The fence flexes one way(bend) that is the direction it opens. Back and forth will break the fence. Plastic ties to hold the fence on the posts. 


Sounds convoluted, but insanely easy once you have done it. One trick. All sharp points need to be down and to the inside when you wrap around a post.


----------



## Alice In TX/MO

Dog collars because Plastic Cable Ties (also known a zip ties) deteriorate in the sunlight after one summer.


----------



## PNP Katahdins

Orange plastic baler twine will work - for awhile. Need any?

Peg


----------



## Farmerwilly2

How long do you want it to last and how well do you want it to look? Hillbilly or Beverly Hills? How big are the dogs?

A cheap and long lasting method would be to use heavy wire or screw clamps to attach a 2x4 to the t-post, attach gate with hinges to 2x4.


----------



## FreeRanger

Alice In TX/MO said:


> Dog collars because Plastic Cable Ties (also known a zip ties) deteriorate in the sunlight after one summer.


The expensive ones don't deteriorate in the sunlight. Look for UV stable or something like that....

LOVE the coat hanger idea, I use barbless barb wire for some short term projects. 

The answers are going to be mostly "*******" type since you are limited to just the T-post. Real gates are attached to a wooden post, with the T-post farther down the fence line. T-post can't hold the gate up if used very often.

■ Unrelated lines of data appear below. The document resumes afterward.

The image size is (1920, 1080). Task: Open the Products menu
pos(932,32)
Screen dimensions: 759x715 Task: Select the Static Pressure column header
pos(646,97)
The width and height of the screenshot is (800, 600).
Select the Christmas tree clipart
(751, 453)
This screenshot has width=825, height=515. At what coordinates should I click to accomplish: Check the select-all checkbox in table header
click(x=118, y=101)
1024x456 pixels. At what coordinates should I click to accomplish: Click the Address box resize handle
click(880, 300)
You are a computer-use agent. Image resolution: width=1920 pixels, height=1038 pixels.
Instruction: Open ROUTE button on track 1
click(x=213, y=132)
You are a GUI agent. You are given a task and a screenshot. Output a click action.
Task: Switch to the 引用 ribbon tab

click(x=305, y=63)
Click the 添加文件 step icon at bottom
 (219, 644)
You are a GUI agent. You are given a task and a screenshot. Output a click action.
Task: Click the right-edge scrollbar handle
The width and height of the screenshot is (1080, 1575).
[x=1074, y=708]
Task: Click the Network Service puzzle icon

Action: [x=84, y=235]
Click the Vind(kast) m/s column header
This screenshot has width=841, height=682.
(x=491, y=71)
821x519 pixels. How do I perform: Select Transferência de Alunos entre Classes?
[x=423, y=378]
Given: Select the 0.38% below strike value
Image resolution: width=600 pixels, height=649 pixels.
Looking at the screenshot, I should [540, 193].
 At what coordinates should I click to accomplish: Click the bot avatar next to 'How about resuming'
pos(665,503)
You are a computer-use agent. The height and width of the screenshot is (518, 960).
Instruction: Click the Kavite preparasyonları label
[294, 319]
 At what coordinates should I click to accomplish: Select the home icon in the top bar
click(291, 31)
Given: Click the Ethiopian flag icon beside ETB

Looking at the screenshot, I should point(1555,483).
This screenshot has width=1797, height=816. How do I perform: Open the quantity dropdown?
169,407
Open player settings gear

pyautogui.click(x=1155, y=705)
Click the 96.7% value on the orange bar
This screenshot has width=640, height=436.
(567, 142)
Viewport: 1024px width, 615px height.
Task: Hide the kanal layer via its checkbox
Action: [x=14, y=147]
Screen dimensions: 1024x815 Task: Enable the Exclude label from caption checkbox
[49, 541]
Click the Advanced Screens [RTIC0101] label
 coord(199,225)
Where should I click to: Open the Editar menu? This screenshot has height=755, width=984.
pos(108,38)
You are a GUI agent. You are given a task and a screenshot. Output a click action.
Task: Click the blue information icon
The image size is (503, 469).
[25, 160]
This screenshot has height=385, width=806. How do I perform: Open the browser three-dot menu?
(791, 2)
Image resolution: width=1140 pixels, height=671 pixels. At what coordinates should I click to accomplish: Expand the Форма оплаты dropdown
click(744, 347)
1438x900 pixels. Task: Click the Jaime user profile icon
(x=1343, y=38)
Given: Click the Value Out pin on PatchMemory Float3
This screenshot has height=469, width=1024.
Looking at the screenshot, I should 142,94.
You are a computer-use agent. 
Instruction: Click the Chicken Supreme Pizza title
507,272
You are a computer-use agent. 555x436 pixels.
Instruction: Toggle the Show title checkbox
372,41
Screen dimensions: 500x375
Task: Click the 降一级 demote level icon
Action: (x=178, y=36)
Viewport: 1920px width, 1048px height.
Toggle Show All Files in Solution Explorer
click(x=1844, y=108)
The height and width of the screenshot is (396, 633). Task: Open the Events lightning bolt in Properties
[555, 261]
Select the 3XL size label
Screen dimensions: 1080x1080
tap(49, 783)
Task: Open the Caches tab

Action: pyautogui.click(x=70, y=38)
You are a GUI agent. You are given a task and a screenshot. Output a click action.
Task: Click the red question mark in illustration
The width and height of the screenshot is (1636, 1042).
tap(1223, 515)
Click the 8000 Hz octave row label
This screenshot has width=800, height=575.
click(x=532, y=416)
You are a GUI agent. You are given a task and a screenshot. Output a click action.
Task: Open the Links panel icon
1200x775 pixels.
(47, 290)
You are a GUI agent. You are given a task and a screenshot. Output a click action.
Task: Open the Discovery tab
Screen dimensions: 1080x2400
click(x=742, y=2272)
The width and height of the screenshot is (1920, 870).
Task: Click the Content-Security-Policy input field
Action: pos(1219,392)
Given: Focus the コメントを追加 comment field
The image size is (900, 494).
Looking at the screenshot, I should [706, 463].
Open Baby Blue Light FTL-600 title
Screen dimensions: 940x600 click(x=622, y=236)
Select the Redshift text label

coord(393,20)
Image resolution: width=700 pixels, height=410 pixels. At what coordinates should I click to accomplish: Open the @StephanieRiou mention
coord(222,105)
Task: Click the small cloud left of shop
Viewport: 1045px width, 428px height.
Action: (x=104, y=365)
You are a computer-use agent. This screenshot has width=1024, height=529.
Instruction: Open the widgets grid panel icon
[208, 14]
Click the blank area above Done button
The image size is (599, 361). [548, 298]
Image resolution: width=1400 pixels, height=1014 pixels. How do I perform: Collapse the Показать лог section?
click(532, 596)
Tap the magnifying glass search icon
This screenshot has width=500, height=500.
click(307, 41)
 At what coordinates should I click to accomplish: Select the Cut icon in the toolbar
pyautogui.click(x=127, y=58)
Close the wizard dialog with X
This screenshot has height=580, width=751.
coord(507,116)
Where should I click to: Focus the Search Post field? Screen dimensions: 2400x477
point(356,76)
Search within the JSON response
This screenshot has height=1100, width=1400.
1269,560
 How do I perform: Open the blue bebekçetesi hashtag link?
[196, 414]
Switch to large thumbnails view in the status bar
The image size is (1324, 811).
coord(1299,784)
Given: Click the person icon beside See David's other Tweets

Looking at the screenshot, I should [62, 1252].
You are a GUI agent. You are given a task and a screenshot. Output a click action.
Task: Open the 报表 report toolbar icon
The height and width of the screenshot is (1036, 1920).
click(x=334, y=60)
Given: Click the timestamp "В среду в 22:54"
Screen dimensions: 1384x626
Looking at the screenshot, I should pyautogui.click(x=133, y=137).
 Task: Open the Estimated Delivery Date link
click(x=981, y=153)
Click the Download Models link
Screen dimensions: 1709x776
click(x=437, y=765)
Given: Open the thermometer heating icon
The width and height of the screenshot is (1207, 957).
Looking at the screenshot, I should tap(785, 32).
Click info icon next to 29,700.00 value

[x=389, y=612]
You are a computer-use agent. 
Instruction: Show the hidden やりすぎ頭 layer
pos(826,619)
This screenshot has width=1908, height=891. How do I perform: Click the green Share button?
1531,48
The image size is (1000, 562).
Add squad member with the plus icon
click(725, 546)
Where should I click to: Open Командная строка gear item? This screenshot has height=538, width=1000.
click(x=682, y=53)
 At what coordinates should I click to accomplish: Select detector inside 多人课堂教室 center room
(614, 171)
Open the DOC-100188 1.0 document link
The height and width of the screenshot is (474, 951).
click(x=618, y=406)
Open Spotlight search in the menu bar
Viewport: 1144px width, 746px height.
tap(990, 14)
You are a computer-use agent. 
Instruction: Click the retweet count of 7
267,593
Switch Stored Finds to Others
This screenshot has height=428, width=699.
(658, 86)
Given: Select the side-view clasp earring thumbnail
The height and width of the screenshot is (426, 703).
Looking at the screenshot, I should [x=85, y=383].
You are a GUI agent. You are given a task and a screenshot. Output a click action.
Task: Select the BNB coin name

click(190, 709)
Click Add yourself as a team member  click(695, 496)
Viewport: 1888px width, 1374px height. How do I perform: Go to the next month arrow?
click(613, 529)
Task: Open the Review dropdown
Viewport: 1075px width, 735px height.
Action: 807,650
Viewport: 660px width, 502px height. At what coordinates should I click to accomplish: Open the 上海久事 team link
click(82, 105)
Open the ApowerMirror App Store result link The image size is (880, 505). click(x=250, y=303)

So here is another do-it-yourself hinges. I use metal hose clamps to hold the dogs kennel panels together. Works good for many years and I can just push the panels around in any shape I need to get them out of the way on the concrete pad.


----------



## HeelSpur

I use copper wire like some people use duct tape.
It works great, lasts and won't rust away.


----------



## farminghandyman

I would set a wood post and use gate hangers,

OK our garden gate is a small secion of stock panel and it held on with a few peices of baleing wire,


----------



## susanneb

Wedgeloc has a lot of interesting hardware for t-posts, including t-post gate hinges. Other parts include brackets for bracing corners and building simple sheds.

Gate hinges are about halfway down this page:
Wedge Loc

Check their dealers for your state -- TSC and many other places carry them.


----------



## Guest

I think I'll use hose clamps.

Beverly Hills or Hillbilly... haha. Everything around here leans toward the hillbilly side.


----------



## Wags

We've used Wedge-Loc stuff - works pretty slick.


----------



## fishhead

You could zip strip a piece of wood to the T post at each hinge spot and use a regular hinge. It would be a better gate to just replace those 2 posts with wooden ones.


----------



## motdaugrnds

Well, sure there are red-neck ways of doing anything; however, some of us have been there & done that! 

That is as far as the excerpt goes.